The boat cut through black water.
Sinner’s head was in my lap. Blood soaked my jeans. His chest barely moved.
“Check his pulse,” Diablo’s text said.
I pressed two fingers to Sinner’s throat. Nothing. Too faint. Too slow.
“VP,” I said. Voice broke. “He’s—”
“Don’t say it,” VP cut in. Gun in one hand, throttle in the other. “Doc said blood loss. Doc didn’t say dead. Keep talking to him.”
I leaned down. Put my lips to Sinner’s ear. War paint smeared between us.

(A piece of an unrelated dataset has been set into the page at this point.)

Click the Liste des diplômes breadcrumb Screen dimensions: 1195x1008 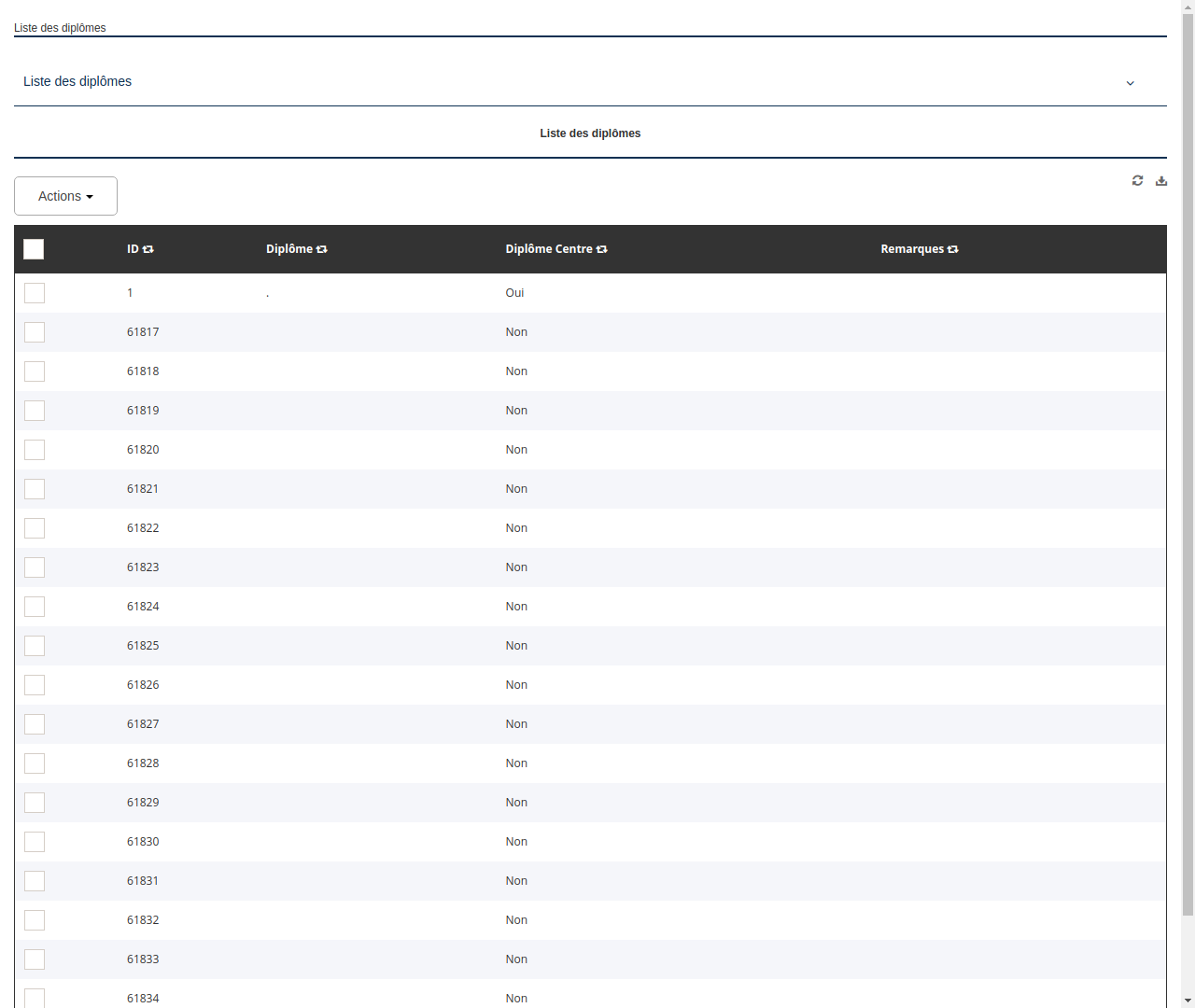click(59, 28)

“You’re not allowed to die,” I whispered. “You made vows. Blood for blood. You don’t get to break them.”
His eyelashes fluttered. No breath. No movement.
The phone buzzed again. Same number.
*TOO LATE, WIFE. SONS DON’T SURVIVE MAMA’S WARS. -D*
Diablo’s hand was blown off. But someone still had his phone. Someone still had signal.
“Who is this?” I typed back with shaking fingers.
Three dots. Then:
*THE ONE WHO WATCHED YOU WED MY ENEMY. THE ONE WHO WILL WATCH YOU BURY HIM. -D*
VP swore. “Turn that off. He’s in your head.”
I couldn’t. Sinner was cold. Too cold.
I ripped my shirt. Pressed it to his chest. CPR. Pressed down hard. Counted. Breathed for him.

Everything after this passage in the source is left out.